Das Cape Epic ist nicht nur eins der härtesten Langstrecken-Rennen, sondern auch eins mit der schönsten Landschaft.

  • Um der Hitze zumindest teilweise zu entkommen starten die Teilnehmer in der Morgendämmerung. Das macht die brutalen Anstiege etwas erträglicher und die Bilder (hier: Blick auf Lourensford Wine Estate) noch epischer.
  • Die beiden Cape Epic-Newcomer Georg Egger und Lukas Baum fuhren voll auf Attacke und führten das Feld oftmals an.
  • Das vollständige (!) Gewinner-Team auf einem Bild. Im Gegensatz zu anderen Profi-Teams hatten Lukas Baum und Georg Egger nur den Vater von Lukas Baum zur Unterstützung dabei. Große Teams bringen zu so einem Rennen üblicherweise Mechaniker, Physiotherapeuten und sogar ein Backup-Team mit.
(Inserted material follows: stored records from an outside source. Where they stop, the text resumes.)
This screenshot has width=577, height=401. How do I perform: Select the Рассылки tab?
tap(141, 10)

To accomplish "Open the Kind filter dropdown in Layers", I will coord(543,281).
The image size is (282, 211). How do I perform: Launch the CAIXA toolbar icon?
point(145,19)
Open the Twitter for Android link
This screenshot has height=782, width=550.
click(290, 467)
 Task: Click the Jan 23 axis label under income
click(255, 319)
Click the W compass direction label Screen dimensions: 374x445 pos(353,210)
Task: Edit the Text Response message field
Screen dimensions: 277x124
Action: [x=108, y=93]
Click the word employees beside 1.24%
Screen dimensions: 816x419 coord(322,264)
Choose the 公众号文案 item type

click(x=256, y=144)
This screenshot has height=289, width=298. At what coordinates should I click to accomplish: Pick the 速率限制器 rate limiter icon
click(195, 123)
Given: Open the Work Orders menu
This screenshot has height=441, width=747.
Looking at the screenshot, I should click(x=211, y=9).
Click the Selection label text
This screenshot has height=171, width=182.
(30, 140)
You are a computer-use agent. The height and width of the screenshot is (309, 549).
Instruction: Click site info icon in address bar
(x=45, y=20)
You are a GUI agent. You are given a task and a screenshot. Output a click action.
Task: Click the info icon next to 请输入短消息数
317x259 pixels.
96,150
  • Emotionales Ende nach bangem Warten: Lukas Baum und Georg Egger konnten die letzte Etappe für sich entscheiden. Als nach zwei Minuten und 45 Sekunden die Gesamtführenden Andreas Seewald und Martin Stosek nicht in Sicht waren, realisierten die Beiden: Wir haben es geschafft! Anders als bei Straßenrennen gibt es weder Teamfunk noch eine genaue Live-Zeitmessung zwischen den Fahrern. Das garantiert Spannung bis zum Ende.
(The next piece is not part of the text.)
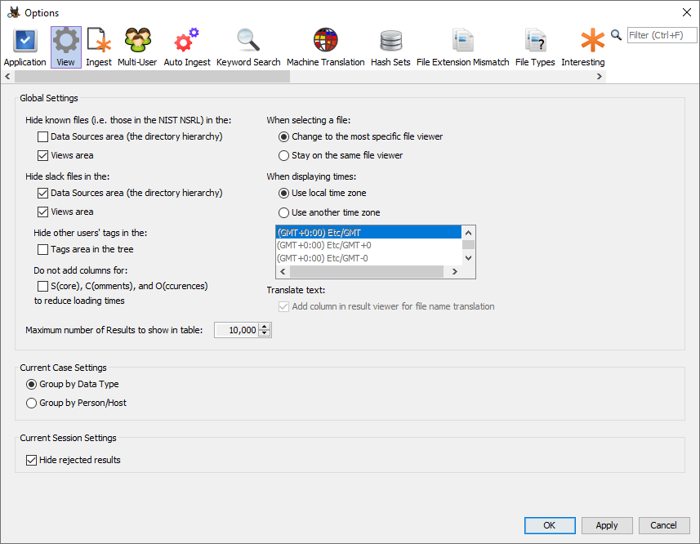Open File Extension Mismatch settings

click(x=462, y=38)
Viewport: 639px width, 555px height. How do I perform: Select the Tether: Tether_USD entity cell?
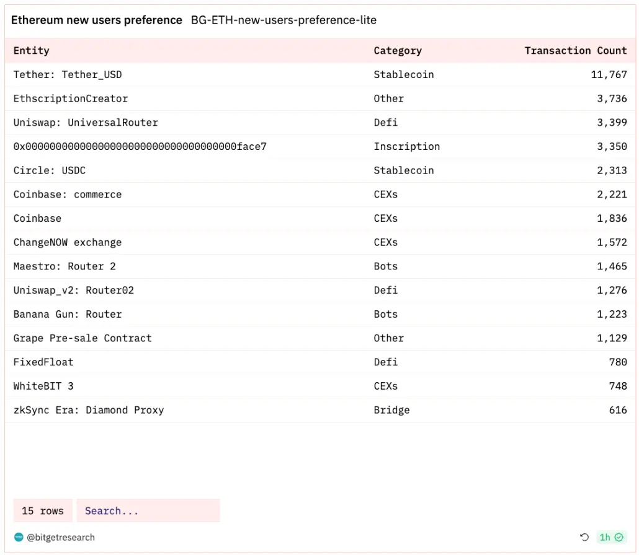pos(68,75)
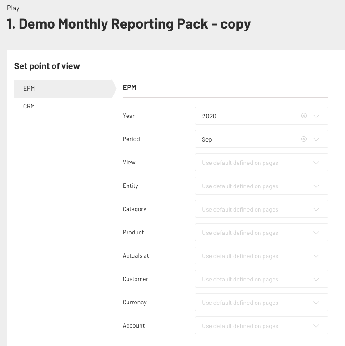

  • Typisch für die Region: Die flowigen Trails mit kleinen Sprüngen. Mehr Infos zu den Trails in Südafrika gibt´s hier .
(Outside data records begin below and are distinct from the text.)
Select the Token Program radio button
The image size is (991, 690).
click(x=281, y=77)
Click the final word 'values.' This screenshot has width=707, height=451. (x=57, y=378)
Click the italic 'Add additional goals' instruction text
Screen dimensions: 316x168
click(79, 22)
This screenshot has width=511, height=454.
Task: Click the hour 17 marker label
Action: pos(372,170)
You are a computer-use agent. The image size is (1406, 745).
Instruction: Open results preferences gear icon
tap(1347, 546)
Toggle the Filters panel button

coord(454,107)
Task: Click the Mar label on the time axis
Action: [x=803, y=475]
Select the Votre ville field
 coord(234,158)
  • In Afrika hat das Cape Epic einen wesentlich höheren Stellenwert als MTB-Rennen in Europa. Deshalb wird das Rennen von mehreren Helikoptern verfolgt, zudem begleiten Kamerafahrer mit E-Bikes die Teams bei der Hatz über die Trails und liefern so besonders spektakuläre Aufnahmen.
  • Warum reckt Lars Forster seine Faust so euphorisch in die Luft, wo doch Christopher Blewins vor den beiden Schweizern über die Ziellinie rollt? Entscheidend für die Zeitnahme ist der zweite Teamkollege. Da Matthew Beers im Sprint seinem Teampartner nicht folgen konnte, sicherten sich Nino Schurter und Lars Forster den Tagessieg der zweiten Etappe.
  • Georg Egger und Lukas Baum attackierten während des ganzen Rennens. Auf Etappe drei konnten sie mit ihrem Tagessieg den Konkurrenten wertvolle Zeit abknüpfen.
  • Gewohntes Bild: Das Team Canyon Northwave MTB mit Marathon-Weltmeister Andreas Seewald und Martin Stosek fuhr die Etappen zwei bis sieben im Führungstrikot, nachdem es die erste Etappe mit über fünf Minuten Vorsprung für sich entscheiden konnte.
  • Leider auch ein gewohntes Bild: Nino Schurter hatte mehrfach mit technischen Defekten zu kämpfen, der Gesamtsieg geriet so chon auf der ersten Etappe außer Reichweite.